### TRECHO CITADO
········

Há que distinguir duas coisas nestes versos: a visão do César, e a sibila que a interpretou.
A visão constitui a lenda famosa que pode designar-se de Ara Coeli, a qual simboliza o primeiro ligame de Roma ao Cristianismo.
Consiste a lenda na visão que o Imperador César Augusto teve de um halo em volta do Sol, no qual estaria uma mulher com um menino ao colo. Chamando uma sibila, disse-lhe esta que a visão anunciava a vinda do Deus verdadeiro, pelo que resolveu recusar a apoteose que o Senado lhe oferecia e elevar um altar ao Deus que se lhe havia revelado na visão do menino. Os artistas italianos do pré-Renascimento e da Renascença não se cansaram de tratar a lenda, que tem nas igrejas romanas de Ara Coeli, de Minerva, da Paz, do Pópulo e da Consolação, na Capela Cistina e em dependências do Vaticano, algumas das suas mais belas expressões artísticas.

········

### MATERIAL FORNECIDO

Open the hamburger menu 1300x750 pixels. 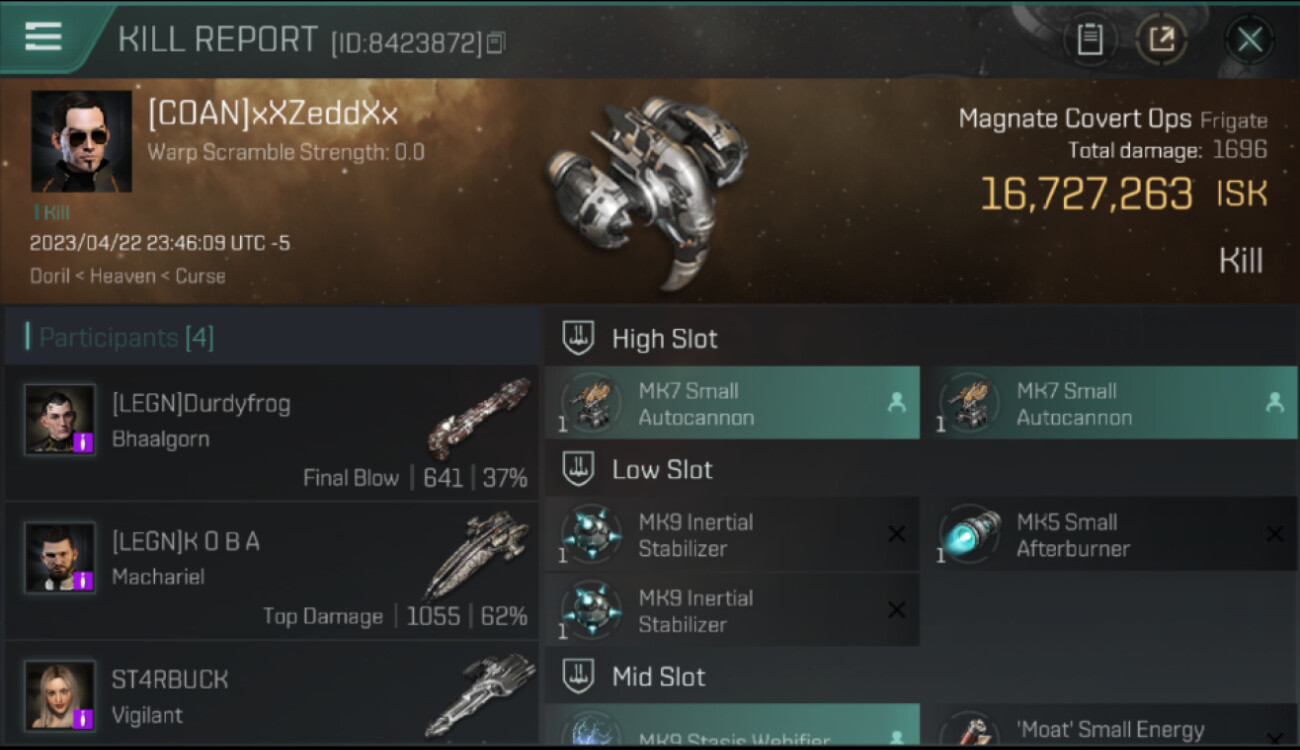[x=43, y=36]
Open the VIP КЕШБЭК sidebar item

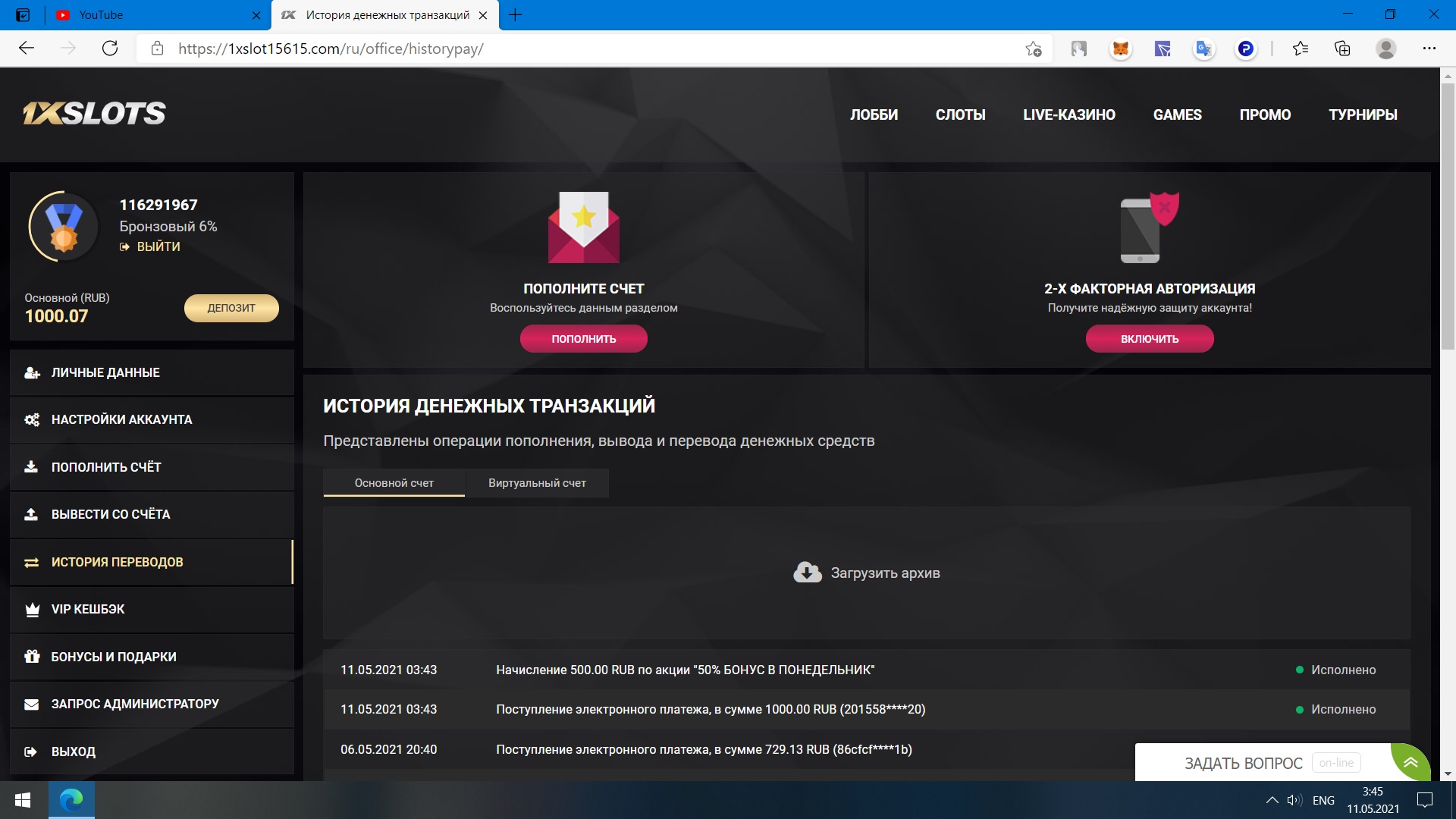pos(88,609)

········

### EXERCÍCIO ESCRITO 1
Reproduza o segmento do trecho citado que vai de "Consiste a lenda" até "belas expressões artísticas.", alterando "altar" para "templo".
### EXERCÍCIO ESCRITO 2
Traduza para o inglês a seguinte frase do trecho citado: "A visão constitui a lenda famosa que pode designar-se de Ara Coeli, a qual simboliza o primeiro ligame de Roma ao Cristianismo."
### EXERCÍCIO ESCRITO 3
Responda às perguntas abaixo com base no trecho citado:
(a) O que simboliza a lenda de Ara Coeli?
(b) Quem estaria no halo em volta do Sol?
(c) O que o imperador resolveu recusar?
Os dados apresentados constituem material independente do trecho citado.

### RESPOSTA ESPERADA 1
Consiste a lenda na visão que o Imperador César Augusto teve de um halo em volta do Sol, no qual estaria uma mulher com um menino ao colo. Chamando uma sibila, disse-lhe esta que a visão anunciava a vinda do Deus verdadeiro, pelo que resolveu recusar a apoteose que o Senado lhe oferecia e elevar um templo ao Deus que se lhe havia revelado na visão do menino. Os artistas italianos do pré-Renascimento e da Renascença não se cansaram de tratar a lenda, que tem nas igrejas romanas de Ara Coeli, de Minerva, da Paz, do Pópulo e da Consolação, na Capela Cistina e em dependências do Vaticano, algumas das suas mais belas expressões artísticas.

### RESPOSTA ESPERADA 2
The vision constitutes the famous legend that may be called that of Ara Coeli, which symbolizes Rome's first bond to Christianity.

### RESPOSTA ESPERADA 3
(a) O primeiro ligame de Roma ao Cristianismo.
(b) Uma mulher com um menino ao colo.
(c) A apoteose que o Senado lhe oferecia.